An unschooling, liberal arts education.

Not required but inspired.

And such an education amidst comic books, Singstar, music video clips, Dr Who, Battlestar Galactica, movies, foam dart guns, video and computer games, pop art and pop culture, chores and helping out, helping others.

Amidst our prayers and faith; amidst our ever failing striving for virtue.

But we strive.

And the teens do choose schooly stuff, education. Living.

....Enough philosophy.... Must get off the computer and cook dinner...Just home from work and haven't even thought about dinner...Too busy pondering the philosophy of education...And blogging.

Will mums cook dinner if not required to do so? Perhaps that should be the question?


Chris said...

I love to cook but I can get sick of it day in and out three times a day especially when it is demanded of me and then may not be appreciated (boy can I whinge) which illustrates that when a person is forced to do something constantly, even if they enjoyed it, they can loose their enthusiasm and desire to pursue that subject or activity. How horrific it must be for those who are forced to do something when they have no interest and or apptitude for it. Constant frustration, inability to achieve, discouragement, anger and resentment must plague them.

Greg said...

Speaking of cooking I was in a meeting today with a woman who is a personal friend of Jamie Oliver! She described him as "a real sweetie". Pretty exciting stuff :)

molly said...

This very insprirational Leonie!

Leonie said...

Chris, that is very true - and very inspiring, to the point, iykwim. You need a blog post on this!

Greg - how cool - Thomas will be excited! Does she get to eat his cooking?

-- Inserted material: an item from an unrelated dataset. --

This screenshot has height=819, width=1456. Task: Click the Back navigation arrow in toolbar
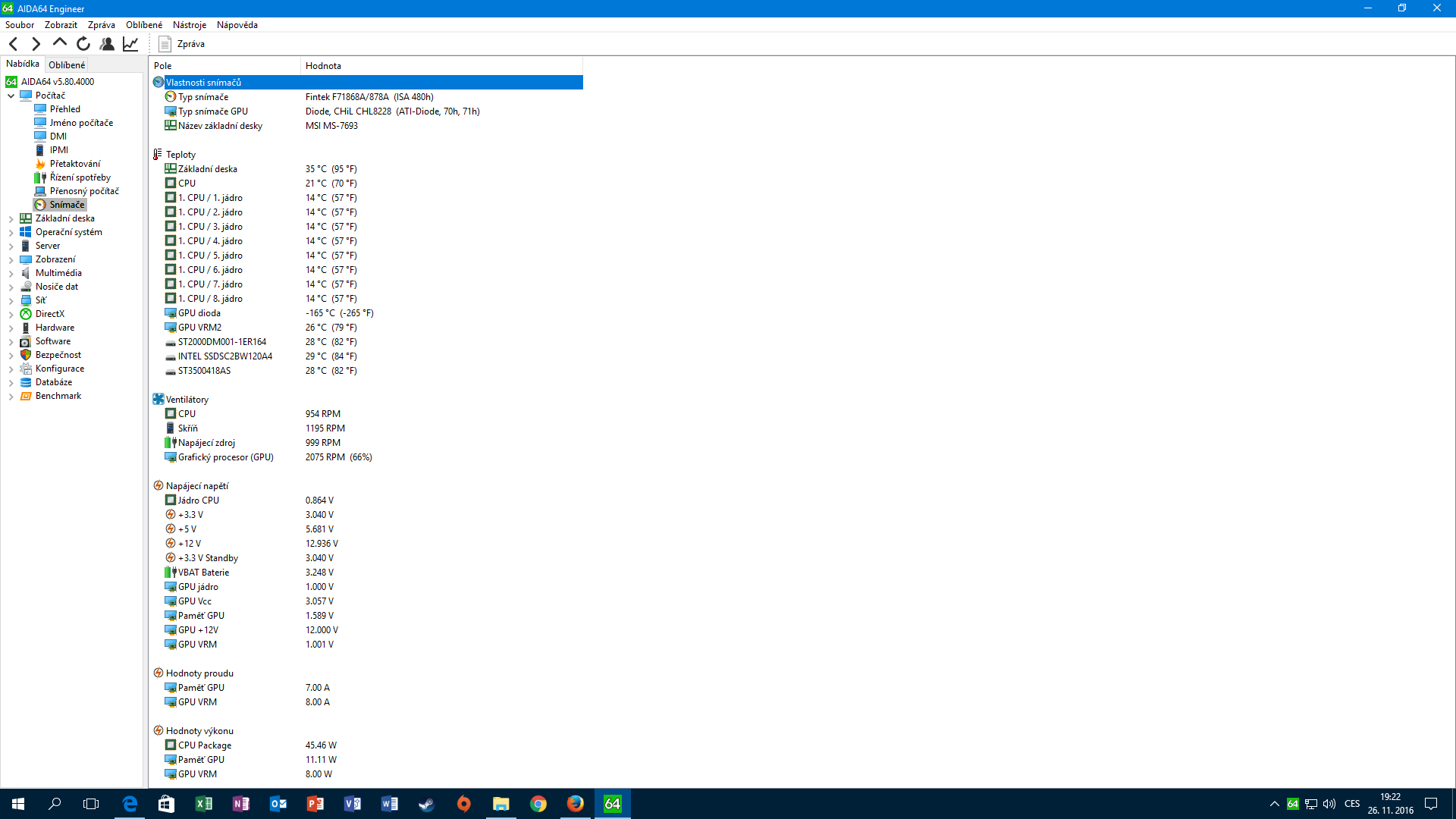13,44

Molly - its good to share and think, isn't it?

HopewellMomSchool said...

Just curious Leonie,
Do/Did any of your guys HATE reading? I am pulling my hair out trying to get my son to read ANYTHING [this is not new--he's been like that for years now]

Leonie said...

We had two that didn't take to a love of reading as much as others and I did various things to help them along the way - having eyes checked and getting glasses, buying or borrowing many different types of books esp any on interests and if we found a hit getting all in the series, having a visual display of all the books they had read and a treat after, lots of reading aloud and books on tape/CD, getting the book to read AFTER the movie ...

Laura A said...

I love it when people post things like this! (Just found you on Macbeth's Opinion's shared items.) Makes me feel like this kind of homeschooling (call it unschooling or what you will) *is* doable, after all. Thanks!

Sarah said...

"Not required but inspired"
I love that!

Leonie said...

It's good to think about, isn't it? Thanks for comments.

HopewellMomSchool said...

Good idea on the visual display of books read! We've had some unschooling this week--"Little House on the Prairie style"--power was off in parts of the area for 3days.